This is the final query I end up using, the IN version. I can only perceived marginal performance difference between IN and EXISTS versions. I'm thinking more about the readability for the next maintainer, hence I used IN

select ord.parcel_number, ord.received_date, c.company
from parcel ord
join company c on c.company_rec_id = ord.client_rec_id

where

    (
        :_company = ''
        or
        to_tsvector(c.company) @@ plainto_tsquery(extract_words(:_company))
    )

    and
    (
        :_fttsc_num = 0
        or ord.parcel_number = :_fttsc_num        
    )




and 
(
    (:_item = '' and :_order_num = '' and :_style_num = '')


    or

    ord.parcel_rec_id in
    (
        select parcel_rec_id 
        from parcel_application
        where parcel_application_rec_id in
            (

                select parcel_application_rec_id 
                from parcel_application_shoe 
                where 

                    (
                        :_item = ''
                        or to_tsvector(extract_words(shoe_description)) @@ plainto_tsquery(extract_words(:_item))                           
                    )

                    and 
                    (
                        :_order_num = ''
                        or to_tsvector(extract_words(order_number)) @@ plainto_tsquery(extract_words(:_order_num))                          
                    )


                    and 
                    (
                        :_style_num = '' 
                        or to_tsvector(extract_words(style_number)) @@ plainto_tsquery(extract_words(:_style_num))                    
                    )

            ) -- parcel_application_rec_id IN
    ) -- parcel_rec_id IN
)

and

-- material filter...
(
    (:_material = '')

    or

    -- implied material <> ''
    parcel_rec_id in 
    (
        select parcel_rec_id 
        from parcel_application
        where parcel_application_rec_id in
            (
                select parcel_application_rec_id
                from mlist
                where mlist_rec_id in
                    (
                        select mlist_rec_id
                        from mlist_detail 
                        join material m using(material_rec_id)

(WHAT YOU NEED TO DO):
A - Reproduce the passage of the post about the final SQL query, starting at "-- implied material" and ending at "material m using(material_rec_id)".
B - Write out the rows starting at the line that contains "Where should I click to: Click the edit" and ending at the line that contains "point(102,87)", with both of those lines included.

(MATERIAL):
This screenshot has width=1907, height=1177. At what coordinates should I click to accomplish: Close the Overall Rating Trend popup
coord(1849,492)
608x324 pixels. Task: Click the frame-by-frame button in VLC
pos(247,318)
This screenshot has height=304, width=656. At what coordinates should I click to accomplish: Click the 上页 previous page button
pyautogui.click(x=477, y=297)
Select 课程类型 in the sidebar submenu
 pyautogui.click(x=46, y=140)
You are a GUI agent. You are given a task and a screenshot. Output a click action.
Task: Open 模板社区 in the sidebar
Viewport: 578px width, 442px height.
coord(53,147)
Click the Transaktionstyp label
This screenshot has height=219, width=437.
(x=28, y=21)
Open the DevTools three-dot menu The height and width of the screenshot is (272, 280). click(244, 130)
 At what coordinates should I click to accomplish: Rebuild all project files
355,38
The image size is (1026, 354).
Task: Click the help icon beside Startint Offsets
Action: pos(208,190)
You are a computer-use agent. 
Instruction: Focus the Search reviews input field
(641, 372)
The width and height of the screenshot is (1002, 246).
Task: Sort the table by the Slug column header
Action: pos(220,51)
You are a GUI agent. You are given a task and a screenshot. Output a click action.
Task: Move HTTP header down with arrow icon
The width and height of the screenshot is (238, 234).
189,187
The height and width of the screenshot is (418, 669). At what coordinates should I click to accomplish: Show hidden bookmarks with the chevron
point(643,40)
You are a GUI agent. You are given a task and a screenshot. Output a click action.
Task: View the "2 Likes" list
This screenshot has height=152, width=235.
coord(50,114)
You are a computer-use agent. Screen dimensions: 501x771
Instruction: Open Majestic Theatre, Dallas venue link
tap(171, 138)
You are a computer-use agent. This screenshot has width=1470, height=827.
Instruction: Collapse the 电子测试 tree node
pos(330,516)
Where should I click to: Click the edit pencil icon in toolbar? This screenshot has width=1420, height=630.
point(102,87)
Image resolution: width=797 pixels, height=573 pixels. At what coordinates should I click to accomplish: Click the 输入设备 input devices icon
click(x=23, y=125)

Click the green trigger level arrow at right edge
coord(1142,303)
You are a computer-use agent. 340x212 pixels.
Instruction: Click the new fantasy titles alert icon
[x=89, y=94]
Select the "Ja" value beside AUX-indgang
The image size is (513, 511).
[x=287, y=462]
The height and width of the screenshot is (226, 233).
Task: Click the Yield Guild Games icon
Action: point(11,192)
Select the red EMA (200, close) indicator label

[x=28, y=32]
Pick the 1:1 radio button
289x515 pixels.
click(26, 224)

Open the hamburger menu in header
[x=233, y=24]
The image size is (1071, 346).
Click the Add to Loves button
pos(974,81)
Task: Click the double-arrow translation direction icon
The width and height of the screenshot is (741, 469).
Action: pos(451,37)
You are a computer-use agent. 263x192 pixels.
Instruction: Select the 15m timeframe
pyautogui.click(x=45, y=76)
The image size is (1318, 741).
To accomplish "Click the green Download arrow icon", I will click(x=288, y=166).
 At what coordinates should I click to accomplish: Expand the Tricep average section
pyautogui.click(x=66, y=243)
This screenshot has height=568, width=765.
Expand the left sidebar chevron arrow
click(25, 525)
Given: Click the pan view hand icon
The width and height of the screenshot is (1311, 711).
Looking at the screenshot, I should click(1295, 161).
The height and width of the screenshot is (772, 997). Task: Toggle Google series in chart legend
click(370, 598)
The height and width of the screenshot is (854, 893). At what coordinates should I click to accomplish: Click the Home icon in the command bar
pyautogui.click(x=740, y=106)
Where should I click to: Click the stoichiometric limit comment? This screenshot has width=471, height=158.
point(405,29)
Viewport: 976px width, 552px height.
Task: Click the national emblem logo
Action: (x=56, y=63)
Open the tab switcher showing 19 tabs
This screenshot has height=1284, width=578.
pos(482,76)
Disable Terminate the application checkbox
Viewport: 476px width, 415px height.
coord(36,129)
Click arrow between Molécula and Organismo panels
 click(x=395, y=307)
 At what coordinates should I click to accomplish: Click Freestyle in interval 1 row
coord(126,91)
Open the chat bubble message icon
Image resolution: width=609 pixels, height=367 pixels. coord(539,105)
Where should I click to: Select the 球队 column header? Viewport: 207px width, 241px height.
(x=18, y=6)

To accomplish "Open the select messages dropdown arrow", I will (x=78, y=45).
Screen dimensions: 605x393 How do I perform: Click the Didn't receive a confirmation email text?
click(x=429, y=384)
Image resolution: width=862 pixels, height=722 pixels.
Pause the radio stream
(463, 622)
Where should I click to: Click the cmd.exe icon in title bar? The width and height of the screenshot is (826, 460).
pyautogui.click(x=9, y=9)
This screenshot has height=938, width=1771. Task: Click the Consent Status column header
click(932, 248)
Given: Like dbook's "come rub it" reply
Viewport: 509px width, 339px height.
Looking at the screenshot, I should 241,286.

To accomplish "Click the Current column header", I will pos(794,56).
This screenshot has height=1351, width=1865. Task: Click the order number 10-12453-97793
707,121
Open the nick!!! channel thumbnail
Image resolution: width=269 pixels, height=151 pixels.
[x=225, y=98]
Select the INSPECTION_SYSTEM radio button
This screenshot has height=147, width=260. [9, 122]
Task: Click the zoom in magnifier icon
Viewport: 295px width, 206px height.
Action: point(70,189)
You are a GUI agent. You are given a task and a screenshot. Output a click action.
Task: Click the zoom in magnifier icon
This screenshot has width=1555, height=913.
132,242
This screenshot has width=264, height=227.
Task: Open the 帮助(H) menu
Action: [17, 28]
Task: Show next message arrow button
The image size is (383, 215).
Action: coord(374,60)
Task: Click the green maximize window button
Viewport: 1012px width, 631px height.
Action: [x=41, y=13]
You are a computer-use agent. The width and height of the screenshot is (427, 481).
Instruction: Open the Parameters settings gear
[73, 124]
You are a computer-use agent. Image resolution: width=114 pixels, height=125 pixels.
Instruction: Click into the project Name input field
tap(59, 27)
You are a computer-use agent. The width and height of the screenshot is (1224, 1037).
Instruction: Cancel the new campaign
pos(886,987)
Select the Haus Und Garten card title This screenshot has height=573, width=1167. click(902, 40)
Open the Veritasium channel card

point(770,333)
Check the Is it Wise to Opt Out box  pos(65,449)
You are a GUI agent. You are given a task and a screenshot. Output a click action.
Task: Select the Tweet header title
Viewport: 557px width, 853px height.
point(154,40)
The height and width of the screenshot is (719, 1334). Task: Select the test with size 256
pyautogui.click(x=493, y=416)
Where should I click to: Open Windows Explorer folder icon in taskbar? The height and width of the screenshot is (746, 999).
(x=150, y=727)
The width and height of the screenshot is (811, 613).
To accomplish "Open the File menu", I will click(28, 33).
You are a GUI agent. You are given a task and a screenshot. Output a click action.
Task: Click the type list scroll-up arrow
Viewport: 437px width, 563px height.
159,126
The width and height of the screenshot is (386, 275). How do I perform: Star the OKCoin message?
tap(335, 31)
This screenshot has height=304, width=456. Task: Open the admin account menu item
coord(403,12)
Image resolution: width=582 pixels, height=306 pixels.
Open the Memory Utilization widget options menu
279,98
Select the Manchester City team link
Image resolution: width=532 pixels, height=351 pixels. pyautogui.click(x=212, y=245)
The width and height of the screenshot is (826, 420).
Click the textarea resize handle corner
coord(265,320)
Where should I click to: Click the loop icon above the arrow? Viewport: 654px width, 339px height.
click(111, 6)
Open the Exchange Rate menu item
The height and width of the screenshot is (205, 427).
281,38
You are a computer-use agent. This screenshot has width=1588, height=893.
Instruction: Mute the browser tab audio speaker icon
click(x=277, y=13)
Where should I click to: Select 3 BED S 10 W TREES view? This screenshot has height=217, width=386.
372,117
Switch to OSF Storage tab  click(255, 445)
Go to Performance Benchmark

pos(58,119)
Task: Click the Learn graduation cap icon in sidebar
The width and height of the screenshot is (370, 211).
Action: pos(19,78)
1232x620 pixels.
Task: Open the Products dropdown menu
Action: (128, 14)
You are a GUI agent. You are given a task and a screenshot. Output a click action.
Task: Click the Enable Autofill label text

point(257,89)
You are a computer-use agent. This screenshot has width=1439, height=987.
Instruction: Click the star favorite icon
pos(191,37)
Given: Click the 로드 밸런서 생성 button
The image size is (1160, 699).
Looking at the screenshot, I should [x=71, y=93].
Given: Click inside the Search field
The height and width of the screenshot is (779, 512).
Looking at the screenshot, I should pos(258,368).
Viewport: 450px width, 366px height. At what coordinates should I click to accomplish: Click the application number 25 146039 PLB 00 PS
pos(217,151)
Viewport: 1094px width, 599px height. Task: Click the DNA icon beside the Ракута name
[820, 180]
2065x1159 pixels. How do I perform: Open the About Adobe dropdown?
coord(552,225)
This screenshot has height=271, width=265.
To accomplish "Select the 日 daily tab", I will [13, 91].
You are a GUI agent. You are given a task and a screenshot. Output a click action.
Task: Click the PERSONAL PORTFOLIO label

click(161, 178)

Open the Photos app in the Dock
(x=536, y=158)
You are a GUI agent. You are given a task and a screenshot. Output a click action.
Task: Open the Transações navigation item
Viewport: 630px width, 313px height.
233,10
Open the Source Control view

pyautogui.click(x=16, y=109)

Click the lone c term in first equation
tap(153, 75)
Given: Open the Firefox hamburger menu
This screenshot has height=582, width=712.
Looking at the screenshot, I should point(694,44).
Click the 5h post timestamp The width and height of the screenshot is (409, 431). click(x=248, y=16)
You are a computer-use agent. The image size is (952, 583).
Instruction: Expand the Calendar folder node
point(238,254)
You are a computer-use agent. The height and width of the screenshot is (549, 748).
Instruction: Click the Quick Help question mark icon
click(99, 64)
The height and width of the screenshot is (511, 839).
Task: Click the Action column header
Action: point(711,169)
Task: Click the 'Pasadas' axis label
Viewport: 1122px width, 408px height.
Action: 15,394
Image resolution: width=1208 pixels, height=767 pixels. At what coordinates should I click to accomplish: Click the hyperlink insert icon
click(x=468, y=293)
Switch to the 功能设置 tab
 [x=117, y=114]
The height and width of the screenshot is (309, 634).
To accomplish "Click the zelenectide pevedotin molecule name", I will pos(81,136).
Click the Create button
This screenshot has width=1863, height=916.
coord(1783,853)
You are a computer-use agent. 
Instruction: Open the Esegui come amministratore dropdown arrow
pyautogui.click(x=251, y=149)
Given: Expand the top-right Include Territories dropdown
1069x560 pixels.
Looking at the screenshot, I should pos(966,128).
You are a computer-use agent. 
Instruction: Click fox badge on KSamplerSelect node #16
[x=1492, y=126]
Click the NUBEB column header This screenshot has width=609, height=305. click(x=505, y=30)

(PER-TASK ANSWERS):
A -
-- implied material <> ''
    parcel_rec_id in 
    (
        select parcel_rec_id 
        from parcel_application
        where parcel_application_rec_id in
            (
                select parcel_application_rec_id
                from mlist
                where mlist_rec_id in
                    (
                        select mlist_rec_id
                        from mlist_detail 
                        join material m using(material_rec_id)

B -
Where should I click to: Click the edit pencil icon in toolbar? This screenshot has width=1420, height=630.
point(102,87)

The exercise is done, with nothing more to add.